In particular, the study looked at the drug prices of the 7 individual countries other than the U.S., given that the U.S.
has a relatively high drug price among the A8 countries.
Results showed that generics in 3 out of 5 therapeutic classes in Canada were more expensive than in South Korea, while in Germany antibiotics, in Switzerland antibiotics, and UK gastrointestinal drugs and antibiotics were more expensive than in South Korea.
Except for these, the price of hyperlipidemia drugs in most countries was 0.09 to 0.41 times less expensive than those in Korea.
This means that hyperlipidemia drugs were priced at 9% to 41% of the price of the same in Korea. In addition, the ratio of original to generic drug prices was below 0.5 in most countries, whereas it was closer to 1 in Korea.
"20 product criteria for differential pricing of generic drugs is adequate" The study analyzed the market share of the top products by drug market segment and found that the top 20 products accounted for more than 90% of the market in most cases, and 60% in the lowest cases, indicating that the top 20 products dominate the market.
This means that the current threshold of 20 products set for differential pricing of generics is sufficient to motivate companies to enter the generic market and to maintain the generic market within an ingredient.
In addition, the researchers added that the market share of the top 10 products ranges from 50% to 80%, which accounts for a significant portion of the market but is not considered sufficient to maintain the market.
Therefore, according to market logic, the price of ingredients with multiple products should be allowed to be reduced, and policy mechanisms should be put in place to compensate for the market failure of ingredients that no longer enter the market.
"For drugs that have 20 or more generics listed simultaneously, setting its price at 85% of the lowest drug price should be reviewed" The study concluded that the comparison of domestic generic prices with those of A8 countries showed price differences by drug class and ingredient and that there are limitations to applying a one-size-fits-all approach.

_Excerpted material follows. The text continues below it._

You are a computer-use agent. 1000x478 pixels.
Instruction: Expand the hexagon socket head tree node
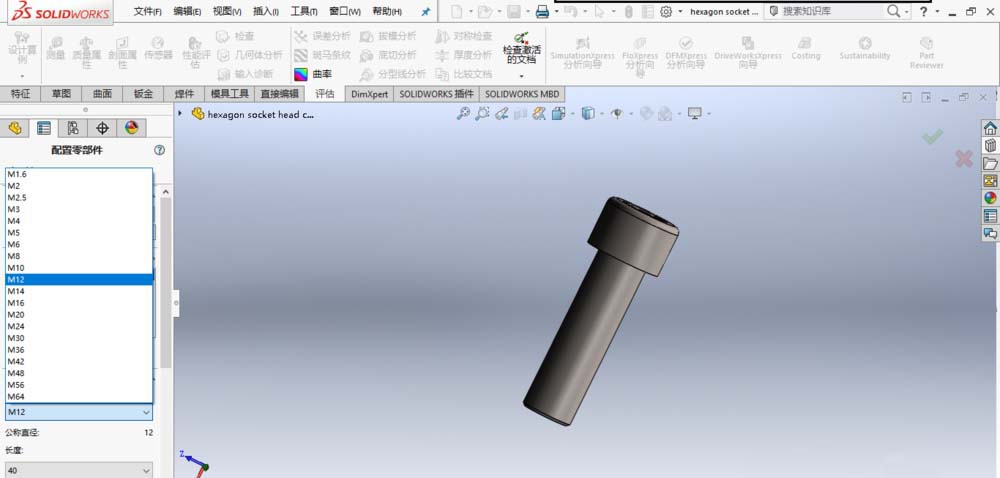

Since the domestic generic drug price level is not unilaterally higher or lower than foreign countries across all efficacy groups and varies by efficacy group, the research diagnosed that the generic policy currently in place should be observed so it could show effect, then be reviewed again and modified.
Nevertheless, in terms of maintaining the appropriateness of the generic drugs’ price level, the study suggested the government introduce price-reducing measures for multiple listed ingredients.
In particular, the study pointed out that hypertension and hyperlipidemia drugs have many products listed and are expensive compared to foreign countries, so the price of items with more than 20 listed products can be directly reduced.
The study suggested the government consider a policy that unilaterally reduces the price of hypertension and hyperlipidemia drugs to 85% of the lowest price when “20 or more products are listed at the same time.”